Phase 6: Implementation Mode
After generating artifacts, ask:
"Analysis complete. What would you like to implement?"
Options:
- Quick Wins Sprint - Implement all quick wins now
- Specific Items - Choose specific items to implement
- Big Bet Deep Dive - Plan and implement top big bet
- Just the Analysis - Done for now, will implement later
For implementation:
- Use
systematic-debuggingfor bug fixes - Use
frontend-designfor UI improvements - Use
executing-plansfor larger features - Mark items complete in GitHub as shipped
Integration with Other Skills
This skill uses:
systematic-debugging- For investigating root causes during roastfrontend-design- For generating mockups and implementing UI fixesexecuting-plans- For implementing larger roadmap itemsbrainstorming- For exploring vision alternatives
Complementary skills:
code-reviewer- Run after implementing fixesdesign-system-guardian- Check UI consistency
Key Principles
For The Roast
- Be specific: "The button is ugly" ❌ → "The button uses bg-gray-400 which has insufficient contrast (3.2:1) and inconsistent border-radius (4px vs 8px elsewhere)" ✓
- Include location: Always reference file:line or screen/element
- Quantify impact: "Affects 100% of users on mobile" > "bad on mobile"
- Severity matters: Don't treat everything as critical
For The Vision
- Be concrete: "Make it better" ❌ → "Add a GitHub-style contribution graph showing the last 365 days with color intensity based on completion %" ✓
- Cite psychology: Every vision should reference a principle
- Show precedent: "Like how Duolingo does X" grounds the idea
- Sketch implementation: Vision without path is fantasy
For The Roadmap
- Ruthlessly prioritize: Can't do everything, pick the highest leverage
- Quick wins build momentum: Ship small things fast to prove progress
- Big bets need commitment: Don't start what you won't finish
- Cut the nice-to-haves: If it's not high impact, it's probably not worth doing
Workshop Facilitation Tips
- Ask one question at a time - Don't overwhelm
- Use multiple choice when possible - Easier to answer
- Show your work - Share findings as you go
- Pause for validation - "Does this match your experience?"
- Be diplomatically brutal - Honest but constructive
- Celebrate what's good - Don't just roast, acknowledge wins
Example Session
Claude: "I'm using the product-roast skill for a comprehensive product audit.
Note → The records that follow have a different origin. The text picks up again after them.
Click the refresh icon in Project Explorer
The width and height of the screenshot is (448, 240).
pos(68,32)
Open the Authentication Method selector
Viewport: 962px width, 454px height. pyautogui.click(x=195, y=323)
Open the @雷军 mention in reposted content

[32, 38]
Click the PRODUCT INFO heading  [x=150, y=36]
Let me start by understanding the context. What app are we analyzing today?"
User: "GoalConnect - it's a habit tracker"
Claude: "Got it. Where's the codebase located?"
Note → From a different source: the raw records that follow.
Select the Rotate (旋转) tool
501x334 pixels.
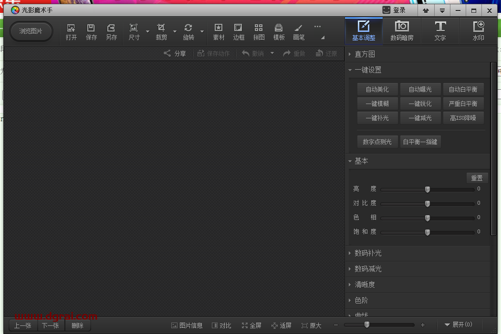pos(188,31)
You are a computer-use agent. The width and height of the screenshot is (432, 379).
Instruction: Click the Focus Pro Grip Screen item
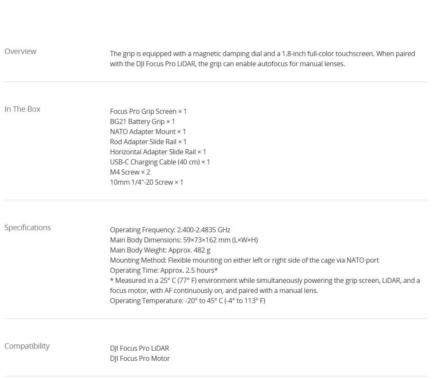pos(148,111)

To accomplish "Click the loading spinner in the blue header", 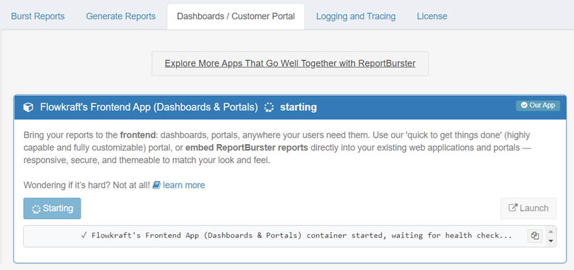I will (x=269, y=107).
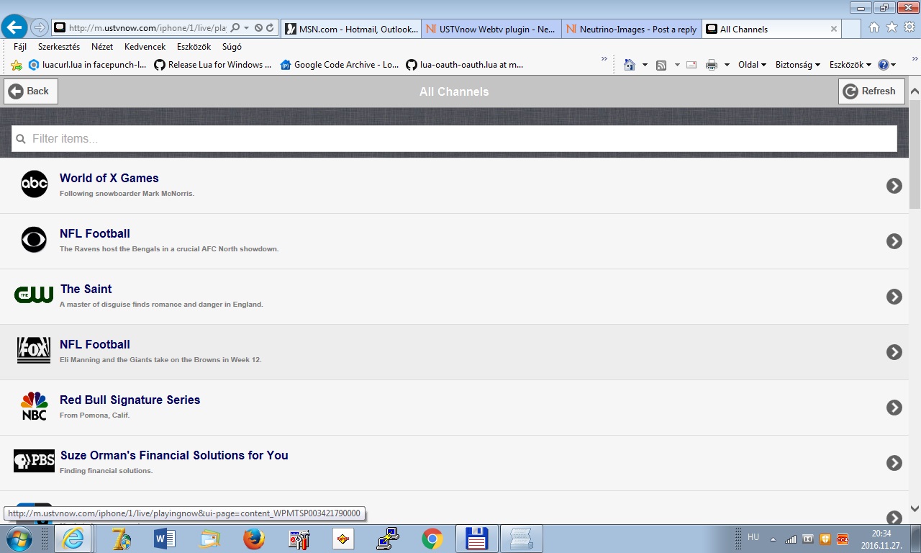Click the CBS eye logo

(34, 240)
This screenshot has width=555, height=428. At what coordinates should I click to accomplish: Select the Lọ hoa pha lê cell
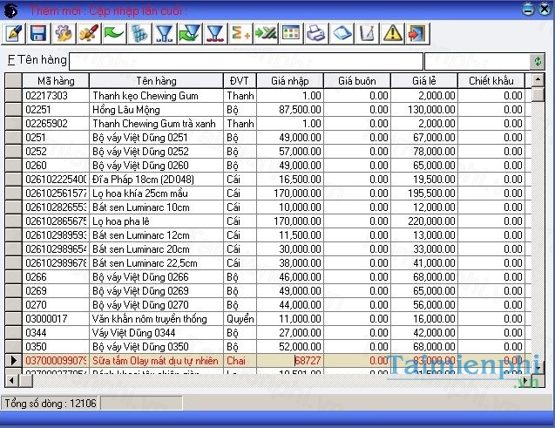point(157,221)
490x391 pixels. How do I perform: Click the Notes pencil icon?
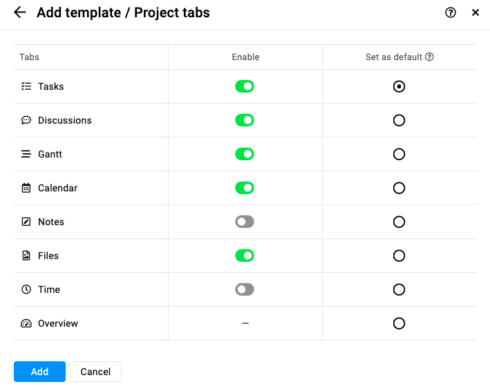[x=26, y=222]
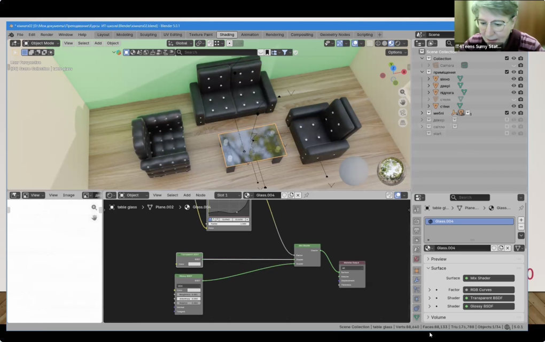Expand the Preview panel

coord(438,259)
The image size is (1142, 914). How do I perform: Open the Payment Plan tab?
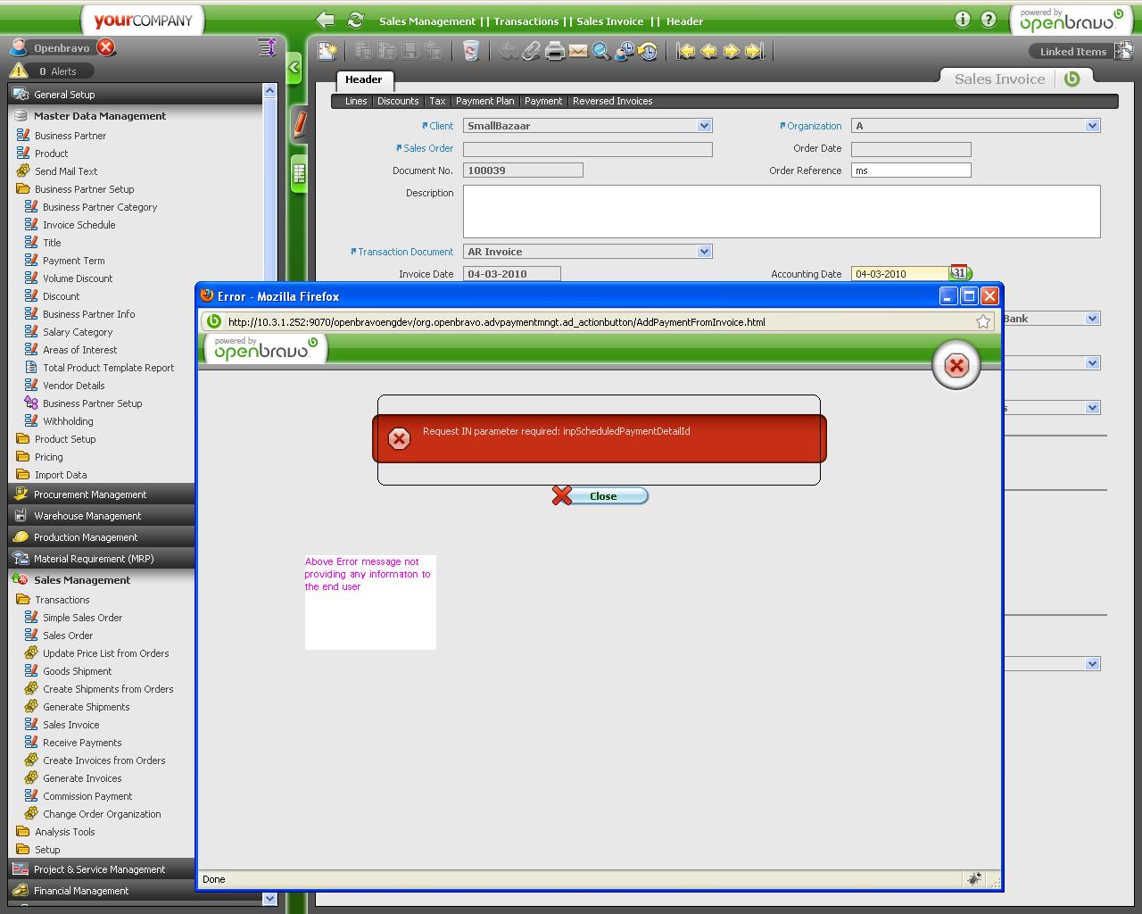coord(484,101)
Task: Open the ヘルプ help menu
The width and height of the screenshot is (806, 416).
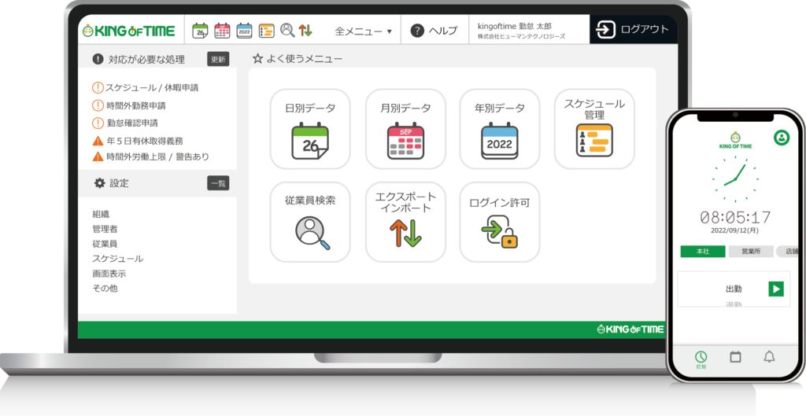Action: pos(434,31)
User: "/Users/me/GoalConnect"
Claude: "Thanks. Let me explore the codebase and understand the current state..."
[Claude explores codebase]
Claude: "I see this is a React + Express app with a mountaineering gamification theme. Before I dive into the roast, tell me - who are the primary users?"
[Continues workshop flow...]
Remember: The goal isn't to tear down - it's to reveal the path from "functional app" to "app people love." Every critique should point toward improvement. Every vision should be achievable. Every roadmap item should move the needle.